Kesepakatan ini diumumkan pada Senin (13/5) waktu setempat, menandai langkah strategis dari kedua negara dalam menghindari kehancuran ekonomi yang lebih dalam. Pemerintah AS memutuskan untuk mengurangi beban pajak tambahan atas produk asal China dari 145 persen menjadi 30 persen. Sementara itu, sebagai langkah timbal balik, pihak Beijing juga melonggarkan tarif atas barang-barang buatan Amerika Serikat dari 125 persen ke level 10 persen. Kebijakan ini akan berlaku selama tiga bulan atau sekitar 90 hari ke depan.
Efek domino dari perjanjian ini langsung terasa di pasar global. Nilai tukar dolar AS mengalami penguatan, sedangkan indeks saham di berbagai bursa utama dunia melonjak. Seolah dunia bisnis menyambut kesepakatan ini dengan tarian gembira, setelah sempat terhuyung akibat gelombang ketidakpastian perdagangan bulan lalu.
Sebelumnya, keputusan mendadak Presiden Donald Trump untuk menaikkan tarif demi memangkas defisit neraca perdagangan AS sempat memicu gejolak hebat di pasar internasional. Namun kini, badai itu mulai reda.
“Dua negara berhasil mewakili kepentingan nasional masing-masing dengan sangat baik,” ujar Menteri Keuangan AS Scott Bessent usai pertemuan dengan delegasi China di Jenewa, Swiss, Senin (12/5), mengutip Reuters.
Ia juga menambahkan bahwa AS akan terus berupaya menciptakan perdagangan yang seimbang dan adil.

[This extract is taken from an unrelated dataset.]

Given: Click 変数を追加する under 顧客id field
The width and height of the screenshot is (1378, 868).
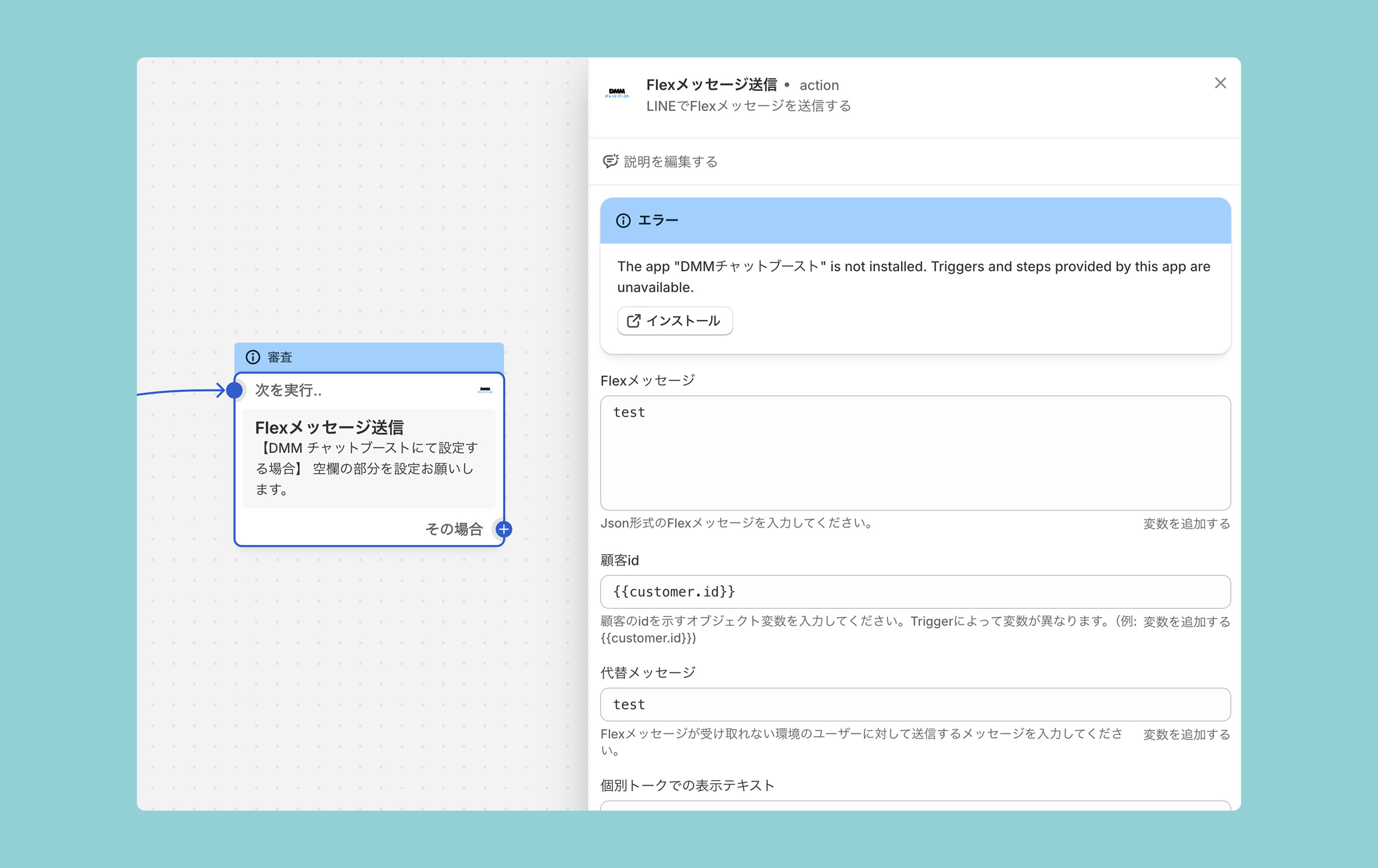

“Kita sama-sama ingin perdagangan yang seimbang. AS akan terus bergerak menuju arah itu,” imbuhnya.
Pernyataan itu diperkuat oleh Perwakilan Dagang AS, Jamieson Greer, yang menyampaikan bahwa kesepakatan ini menandakan komitmen kedua belah pihak untuk tidak melakukan pemisahan ekonomi secara total, atau yang dikenal sebagai decoupling.
“Tarif yang sangat tinggi itu, pada dasarnya menyerupai embargo. Tidak ada yang menginginkan itu. Kita menginginkan perdagangan,” kata Greer.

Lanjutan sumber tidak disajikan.